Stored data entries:
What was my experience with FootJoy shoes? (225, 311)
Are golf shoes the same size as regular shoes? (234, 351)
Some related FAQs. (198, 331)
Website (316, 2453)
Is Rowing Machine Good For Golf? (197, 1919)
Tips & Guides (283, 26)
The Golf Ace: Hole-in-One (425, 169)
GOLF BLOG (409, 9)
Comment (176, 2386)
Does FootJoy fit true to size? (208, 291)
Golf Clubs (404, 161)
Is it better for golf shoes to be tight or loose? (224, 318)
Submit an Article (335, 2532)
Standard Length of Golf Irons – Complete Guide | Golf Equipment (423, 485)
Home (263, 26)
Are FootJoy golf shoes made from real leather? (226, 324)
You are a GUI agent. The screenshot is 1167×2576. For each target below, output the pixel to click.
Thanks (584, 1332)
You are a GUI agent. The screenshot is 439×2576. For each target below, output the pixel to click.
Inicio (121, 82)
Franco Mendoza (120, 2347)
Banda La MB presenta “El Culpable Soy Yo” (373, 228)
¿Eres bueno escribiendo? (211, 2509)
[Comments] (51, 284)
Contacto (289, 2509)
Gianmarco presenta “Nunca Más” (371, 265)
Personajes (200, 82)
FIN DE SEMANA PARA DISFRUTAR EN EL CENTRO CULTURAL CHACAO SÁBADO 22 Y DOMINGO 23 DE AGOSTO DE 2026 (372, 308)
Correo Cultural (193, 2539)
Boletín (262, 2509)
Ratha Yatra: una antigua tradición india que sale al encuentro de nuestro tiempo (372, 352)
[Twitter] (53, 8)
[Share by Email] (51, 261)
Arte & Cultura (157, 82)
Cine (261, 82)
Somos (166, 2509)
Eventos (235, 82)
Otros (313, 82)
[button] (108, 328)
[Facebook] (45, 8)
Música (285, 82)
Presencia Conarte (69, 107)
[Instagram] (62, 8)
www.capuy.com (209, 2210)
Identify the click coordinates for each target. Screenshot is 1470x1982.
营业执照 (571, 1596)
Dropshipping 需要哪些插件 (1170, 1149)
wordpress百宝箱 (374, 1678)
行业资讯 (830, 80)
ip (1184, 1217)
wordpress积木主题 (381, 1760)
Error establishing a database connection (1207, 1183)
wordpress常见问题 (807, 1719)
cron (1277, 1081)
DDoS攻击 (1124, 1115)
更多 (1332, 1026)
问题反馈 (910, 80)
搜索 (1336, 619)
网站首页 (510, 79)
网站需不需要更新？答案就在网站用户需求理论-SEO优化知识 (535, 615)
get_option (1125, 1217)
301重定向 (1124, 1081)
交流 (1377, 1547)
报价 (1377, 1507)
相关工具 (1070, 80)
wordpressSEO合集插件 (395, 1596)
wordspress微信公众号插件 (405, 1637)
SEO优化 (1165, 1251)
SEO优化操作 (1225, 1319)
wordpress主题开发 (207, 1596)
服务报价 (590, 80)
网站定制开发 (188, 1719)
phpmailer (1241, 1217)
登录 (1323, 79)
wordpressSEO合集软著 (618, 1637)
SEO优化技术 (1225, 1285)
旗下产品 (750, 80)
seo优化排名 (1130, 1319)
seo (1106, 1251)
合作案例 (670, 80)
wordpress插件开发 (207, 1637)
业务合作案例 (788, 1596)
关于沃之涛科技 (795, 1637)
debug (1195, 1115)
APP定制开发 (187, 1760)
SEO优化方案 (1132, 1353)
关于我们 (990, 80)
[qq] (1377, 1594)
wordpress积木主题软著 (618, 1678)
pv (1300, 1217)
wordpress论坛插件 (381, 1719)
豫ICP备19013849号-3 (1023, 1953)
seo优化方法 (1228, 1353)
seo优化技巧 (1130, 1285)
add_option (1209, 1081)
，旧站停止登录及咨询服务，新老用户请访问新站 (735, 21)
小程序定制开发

TASK PROMPT
Taking the line with "Some related FAQs. (198, 331)" as the first and the line with "Banda La MB" as the last, retype that stretch of the data above exactly, with no other lines.

RESULT BELOW
Some related FAQs. (198, 331)
Website (316, 2453)
Is Rowing Machine Good For Golf? (197, 1919)
Tips & Guides (283, 26)
The Golf Ace: Hole-in-One (425, 169)
GOLF BLOG (409, 9)
Comment (176, 2386)
Does FootJoy fit true to size? (208, 291)
Golf Clubs (404, 161)
Is it better for golf shoes to be tight or loose? (224, 318)
Submit an Article (335, 2532)
Standard Length of Golf Irons – Complete Guide | Golf Equipment (423, 485)
Home (263, 26)
Are FootJoy golf shoes made from real leather? (226, 324)
You are a GUI agent. The screenshot is 1167×2576. For each target below, output the pixel to click.
Thanks (584, 1332)
You are a GUI agent. The screenshot is 439×2576. For each target below, output the pixel to click.
Inicio (121, 82)
Franco Mendoza (120, 2347)
Banda La MB presenta “El Culpable Soy Yo” (373, 228)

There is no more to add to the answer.